[Portion of a data file]
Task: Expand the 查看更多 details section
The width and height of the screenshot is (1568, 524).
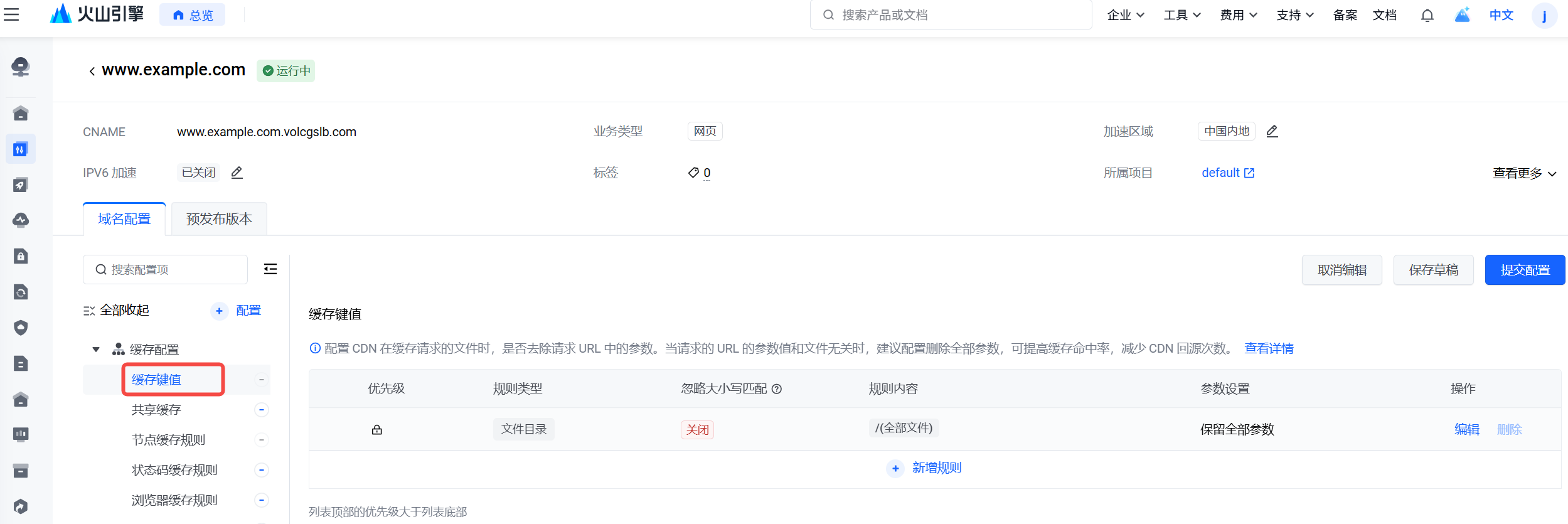Action: [1524, 173]
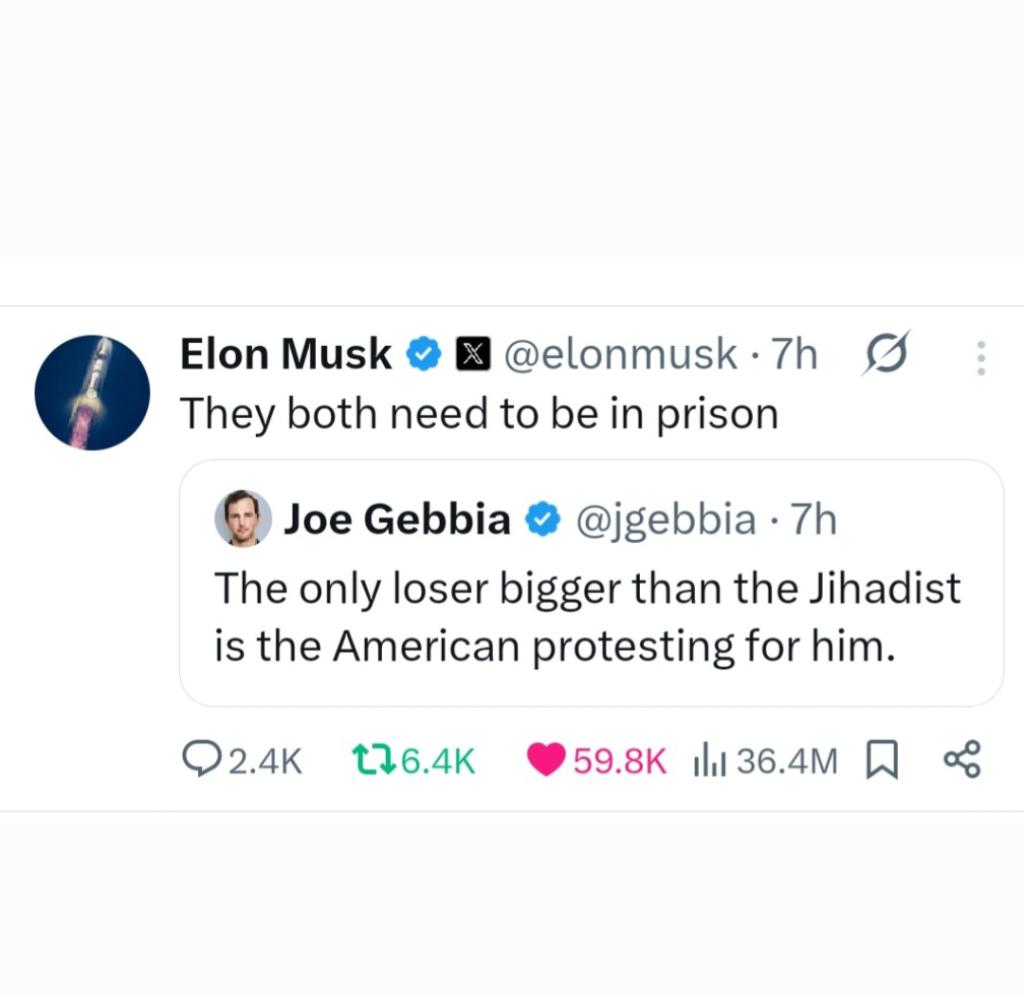1024x994 pixels.
Task: View post analytics showing 36.4M
Action: click(765, 762)
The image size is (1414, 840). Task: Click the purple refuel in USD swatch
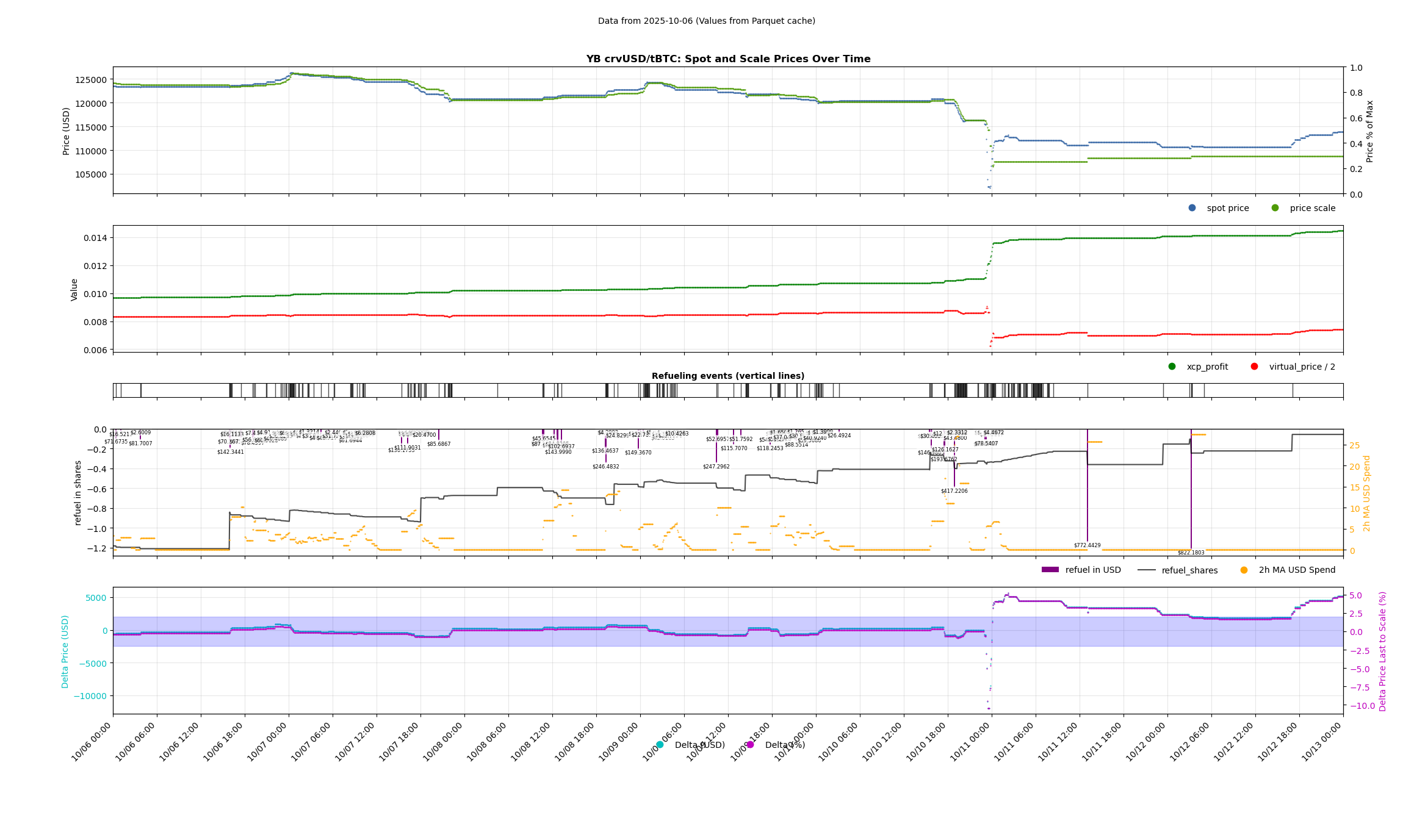1050,570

## Exercise objective
Reproduce all of the records above verbatim, omitting the pictures.

## Complete response
Task: Expand the 查看更多 details section
The width and height of the screenshot is (1568, 524).
Action: [1524, 173]
1024x994 pixels.
Task: View post analytics showing 36.4M
Action: click(765, 762)
The image size is (1414, 840). Task: Click the purple refuel in USD swatch
1050,570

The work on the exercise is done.